### YOUR GOAL
What is the number of lines in the entries that contain the word "will"? Reply with that number only.

DATA RECORDS section start

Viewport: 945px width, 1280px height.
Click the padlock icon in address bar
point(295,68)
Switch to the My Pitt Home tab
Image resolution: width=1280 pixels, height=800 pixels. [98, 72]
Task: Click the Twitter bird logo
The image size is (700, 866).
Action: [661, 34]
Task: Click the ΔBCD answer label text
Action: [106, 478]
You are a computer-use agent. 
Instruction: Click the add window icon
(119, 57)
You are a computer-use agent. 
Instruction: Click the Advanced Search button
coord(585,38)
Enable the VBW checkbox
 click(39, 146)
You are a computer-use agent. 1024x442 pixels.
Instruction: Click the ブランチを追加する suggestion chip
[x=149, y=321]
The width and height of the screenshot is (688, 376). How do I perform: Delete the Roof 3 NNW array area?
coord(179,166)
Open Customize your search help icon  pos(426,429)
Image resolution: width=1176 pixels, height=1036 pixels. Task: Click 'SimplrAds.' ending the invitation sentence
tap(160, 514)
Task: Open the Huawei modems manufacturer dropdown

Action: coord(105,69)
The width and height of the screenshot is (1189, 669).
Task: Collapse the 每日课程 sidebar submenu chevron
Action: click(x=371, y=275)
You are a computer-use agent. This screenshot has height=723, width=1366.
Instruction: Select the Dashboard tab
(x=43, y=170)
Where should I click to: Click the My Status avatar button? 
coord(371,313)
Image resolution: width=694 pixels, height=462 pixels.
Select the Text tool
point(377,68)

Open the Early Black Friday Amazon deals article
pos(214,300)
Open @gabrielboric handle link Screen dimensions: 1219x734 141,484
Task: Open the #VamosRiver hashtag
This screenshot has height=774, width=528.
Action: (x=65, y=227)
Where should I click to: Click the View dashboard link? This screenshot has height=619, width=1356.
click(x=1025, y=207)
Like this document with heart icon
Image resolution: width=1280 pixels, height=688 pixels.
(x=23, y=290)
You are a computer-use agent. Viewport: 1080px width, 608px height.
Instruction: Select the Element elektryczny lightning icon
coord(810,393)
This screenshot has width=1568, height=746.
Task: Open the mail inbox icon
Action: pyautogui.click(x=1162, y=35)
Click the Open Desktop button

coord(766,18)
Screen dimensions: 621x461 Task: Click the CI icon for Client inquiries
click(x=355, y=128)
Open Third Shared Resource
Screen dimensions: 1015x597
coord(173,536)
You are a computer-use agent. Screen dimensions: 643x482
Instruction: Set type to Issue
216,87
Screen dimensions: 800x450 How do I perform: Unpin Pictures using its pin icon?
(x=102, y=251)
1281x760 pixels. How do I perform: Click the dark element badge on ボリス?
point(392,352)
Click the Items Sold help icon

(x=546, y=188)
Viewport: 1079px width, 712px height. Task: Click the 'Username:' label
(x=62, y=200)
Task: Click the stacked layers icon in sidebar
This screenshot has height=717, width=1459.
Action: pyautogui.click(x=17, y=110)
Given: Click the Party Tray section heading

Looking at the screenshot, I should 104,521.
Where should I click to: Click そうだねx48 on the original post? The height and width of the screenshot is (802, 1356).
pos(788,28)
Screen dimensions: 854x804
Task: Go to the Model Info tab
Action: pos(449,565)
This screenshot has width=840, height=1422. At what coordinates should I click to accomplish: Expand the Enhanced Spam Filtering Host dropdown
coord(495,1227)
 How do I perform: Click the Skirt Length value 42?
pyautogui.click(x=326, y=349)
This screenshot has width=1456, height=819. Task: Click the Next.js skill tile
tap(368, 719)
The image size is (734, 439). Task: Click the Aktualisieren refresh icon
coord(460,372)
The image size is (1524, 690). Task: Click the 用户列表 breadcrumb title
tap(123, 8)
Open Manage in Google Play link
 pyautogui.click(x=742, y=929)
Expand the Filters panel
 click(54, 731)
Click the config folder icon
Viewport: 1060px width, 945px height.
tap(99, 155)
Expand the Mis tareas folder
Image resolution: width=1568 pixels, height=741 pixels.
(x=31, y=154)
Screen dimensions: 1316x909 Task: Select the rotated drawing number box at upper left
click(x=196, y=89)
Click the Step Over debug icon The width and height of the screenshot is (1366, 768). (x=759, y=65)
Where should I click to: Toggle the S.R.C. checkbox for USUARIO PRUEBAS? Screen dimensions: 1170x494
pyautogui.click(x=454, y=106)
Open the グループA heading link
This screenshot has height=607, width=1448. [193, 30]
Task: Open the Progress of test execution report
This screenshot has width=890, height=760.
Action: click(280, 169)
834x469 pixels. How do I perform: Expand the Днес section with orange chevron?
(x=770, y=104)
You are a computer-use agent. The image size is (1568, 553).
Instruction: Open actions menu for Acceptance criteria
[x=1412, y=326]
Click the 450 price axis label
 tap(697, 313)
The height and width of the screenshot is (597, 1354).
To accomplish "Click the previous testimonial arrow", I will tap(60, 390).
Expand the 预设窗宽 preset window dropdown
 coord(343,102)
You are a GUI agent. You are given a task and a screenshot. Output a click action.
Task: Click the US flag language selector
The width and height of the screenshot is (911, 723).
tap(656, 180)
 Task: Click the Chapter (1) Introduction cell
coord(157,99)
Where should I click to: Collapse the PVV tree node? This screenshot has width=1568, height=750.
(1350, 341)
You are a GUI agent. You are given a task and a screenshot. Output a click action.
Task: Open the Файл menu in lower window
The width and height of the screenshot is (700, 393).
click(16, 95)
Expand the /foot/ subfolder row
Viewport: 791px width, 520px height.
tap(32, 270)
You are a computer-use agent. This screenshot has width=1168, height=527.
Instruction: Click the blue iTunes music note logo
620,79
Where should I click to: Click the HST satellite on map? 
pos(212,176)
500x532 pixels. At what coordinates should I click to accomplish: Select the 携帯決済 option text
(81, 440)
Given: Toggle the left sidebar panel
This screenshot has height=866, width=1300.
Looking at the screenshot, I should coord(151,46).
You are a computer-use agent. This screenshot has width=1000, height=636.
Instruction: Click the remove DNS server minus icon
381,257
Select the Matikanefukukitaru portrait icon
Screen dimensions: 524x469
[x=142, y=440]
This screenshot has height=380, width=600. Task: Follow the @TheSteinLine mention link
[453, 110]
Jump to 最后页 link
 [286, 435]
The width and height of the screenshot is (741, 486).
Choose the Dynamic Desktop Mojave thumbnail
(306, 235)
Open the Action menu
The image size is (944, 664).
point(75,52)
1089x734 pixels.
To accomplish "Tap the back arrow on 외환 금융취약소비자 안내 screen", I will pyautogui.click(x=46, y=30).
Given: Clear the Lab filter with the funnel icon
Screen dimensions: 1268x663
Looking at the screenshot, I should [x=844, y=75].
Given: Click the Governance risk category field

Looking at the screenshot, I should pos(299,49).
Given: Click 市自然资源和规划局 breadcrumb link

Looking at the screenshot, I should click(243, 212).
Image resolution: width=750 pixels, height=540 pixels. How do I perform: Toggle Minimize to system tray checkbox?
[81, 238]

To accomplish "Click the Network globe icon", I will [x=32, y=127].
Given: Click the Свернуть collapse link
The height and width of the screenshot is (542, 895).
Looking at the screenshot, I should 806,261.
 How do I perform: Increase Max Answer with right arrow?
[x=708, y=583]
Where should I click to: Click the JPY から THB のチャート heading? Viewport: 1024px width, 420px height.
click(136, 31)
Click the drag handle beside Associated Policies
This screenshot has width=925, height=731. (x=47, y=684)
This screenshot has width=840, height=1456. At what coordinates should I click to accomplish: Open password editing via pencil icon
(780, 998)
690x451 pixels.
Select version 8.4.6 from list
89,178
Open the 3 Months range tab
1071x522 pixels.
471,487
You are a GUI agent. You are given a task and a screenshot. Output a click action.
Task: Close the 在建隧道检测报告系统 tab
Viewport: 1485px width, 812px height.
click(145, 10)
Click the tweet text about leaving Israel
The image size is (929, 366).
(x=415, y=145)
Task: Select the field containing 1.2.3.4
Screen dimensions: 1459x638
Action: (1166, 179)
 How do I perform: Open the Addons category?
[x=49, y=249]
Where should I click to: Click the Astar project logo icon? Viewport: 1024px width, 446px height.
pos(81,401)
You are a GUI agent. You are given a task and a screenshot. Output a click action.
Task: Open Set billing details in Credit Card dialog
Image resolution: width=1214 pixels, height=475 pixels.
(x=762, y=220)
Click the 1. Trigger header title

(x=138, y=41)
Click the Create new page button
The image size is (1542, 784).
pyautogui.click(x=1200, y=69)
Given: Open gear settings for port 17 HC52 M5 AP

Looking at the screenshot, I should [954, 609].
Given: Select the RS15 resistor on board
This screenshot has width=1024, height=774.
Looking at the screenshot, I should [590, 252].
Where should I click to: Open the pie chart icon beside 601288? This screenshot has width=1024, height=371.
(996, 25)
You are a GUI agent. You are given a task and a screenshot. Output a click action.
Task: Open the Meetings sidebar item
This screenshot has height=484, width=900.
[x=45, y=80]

DATA RECORDS section end

### ANSWER SPACE
3